What is being asked:
Rewrite the rows from the start through the line containing "The image size is (1311, 924).", inclusive, replacing "Download" with "Upload" and leaving everything else unchanged.

--------------------------------

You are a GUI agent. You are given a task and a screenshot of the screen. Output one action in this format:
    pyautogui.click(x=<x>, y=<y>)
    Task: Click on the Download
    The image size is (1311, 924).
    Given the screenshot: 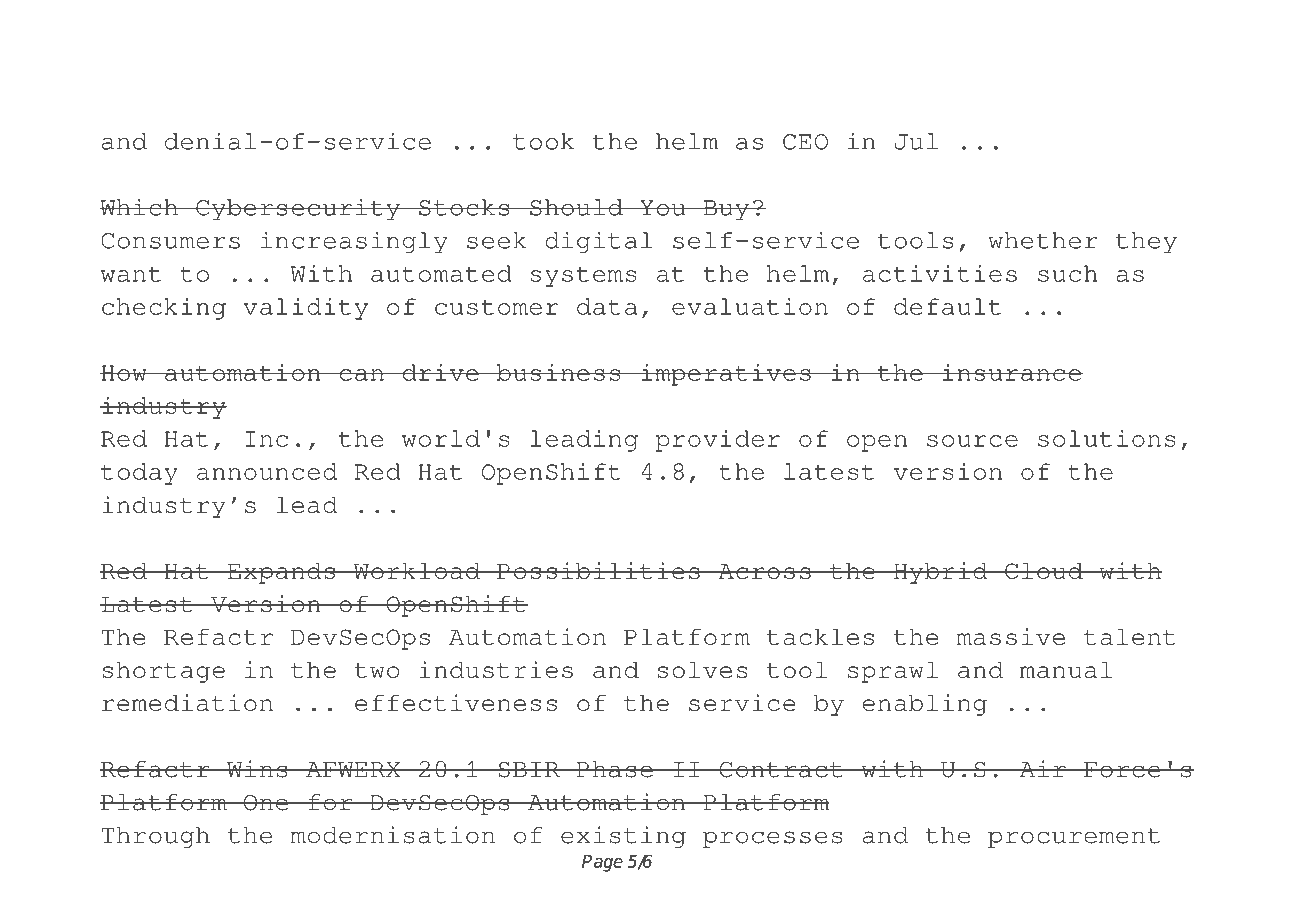 What is the action you would take?
    pyautogui.click(x=178, y=53)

--------------------------------

Correct response:
You are a GUI agent. You are given a task and a screenshot of the screen. Output one action in this format:
    pyautogui.click(x=<x>, y=<y>)
    Task: Click on the Upload
    The image size is (1311, 924).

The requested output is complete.